Quantitative ERD Measurement
ERD measurements are listed in Table 3. In all groups, ERD with TrueFidelity was significantly shorter than that with ASiR-V and FBP (Fig. 5D). Lower TrueFidelity strength resulted in a significantly shorter ERD in all groups (TFL < TFM < TFH).

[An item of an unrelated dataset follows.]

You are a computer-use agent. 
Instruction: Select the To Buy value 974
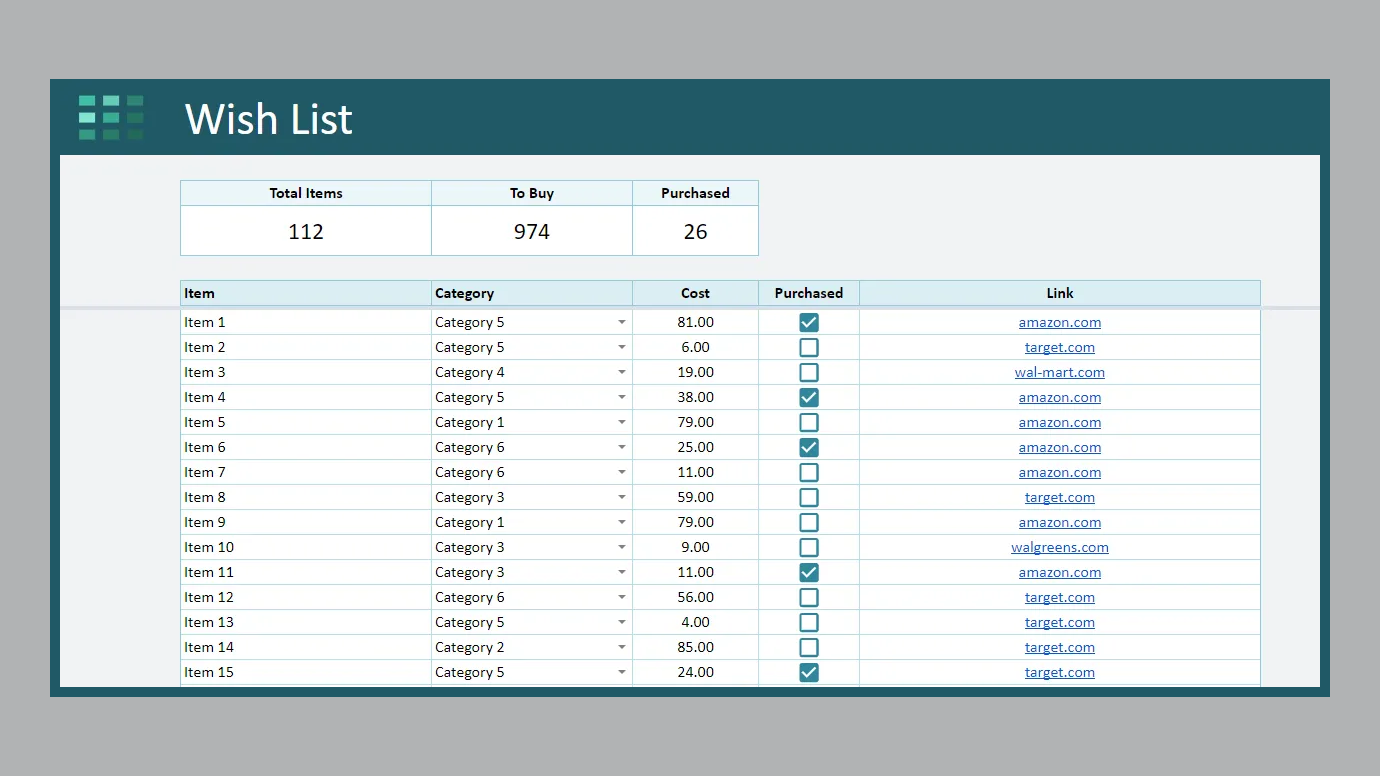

The ERDs of TrueFidelity for all patients were 1.72 mm, 1.74 mm, and 1.77 mm for TFL, TFM, and TFH, respectively, which were 10.9%, 9.8%, and 8.3% lower than the 1.93 mm of FBP, whereas the ERD of AV100 was 1.96 mm, which was 1.6% higher than that for FBP.
Table 3. Summary of Edge Rise Distance Measurement.
Patients (WED Range) | FBP | AV50 | AV100 | TFL | TFM | TFH | P * |
---|---|---|---|---|---|---|---|
All | 1.93d ± 0.44 | 1.92d ± 0.45 | 1.96e ± 0.47 | 1.72a ± 0.41 | 1.74b ± 0.41 | 1.77c ± 0.42 | < 0.001 |
Group 1 (< 18 cm) | 1.65e ± 0.25 | 1.62d ± 0.25 | 1.64e ± 0.23 | 1.46a ± 0.24 | 1.47b ± 0.24 | 1.48c ± 0.24 | < 0.001 |
Group 2 (18–23 cm) | 1.95d ± 0.37 | 1.96d ± 0.37 | 2.00e ± 0.37 | 1.75a ± 0.33 | 1.76b ± 0.33 | 1.78c ± 0.33 | < 0.001 |
Group 3 (> 23 cm) | 2.24d ± 0.48 | 2.25d ± 0.48 | 2.31e ± 0.51 | 2.01a ± 0.44 | 2.05b ± 0.43 | 2.09c ± 0.43 | < 0.001 |
Data are presented as mean ± standard deviation in mm. The same superscript represents the same group in the Bonferroni post hoc test (the alphabetical order [a-e] indicates ascending order). *p values were calculated with repeated measures ANOVA among the six groups. AV50 and AV100 = adaptive statistical iterative reconstruction–V with a blending factor of 50% and 100%, respectively, FBP = filtered back projection, TFL, TFM and TFH = TrueFidelity with low, medium and high strength levels, respectively, WED = water equivalent diameter
Qualitative Image Quality Parameters
The image noise, edge definition, and overall quality ratings for all images are summarized in Table 4. AV100 provided a better image noise assessment score than TrueFidelity, while TrueFidelity achieved a better edge definition than ASiR-V for all patients. For overall quality, TFH scored higher than ASiR-V in all patients. The inter-reader agreement between the two readers was good (κ = 0.65).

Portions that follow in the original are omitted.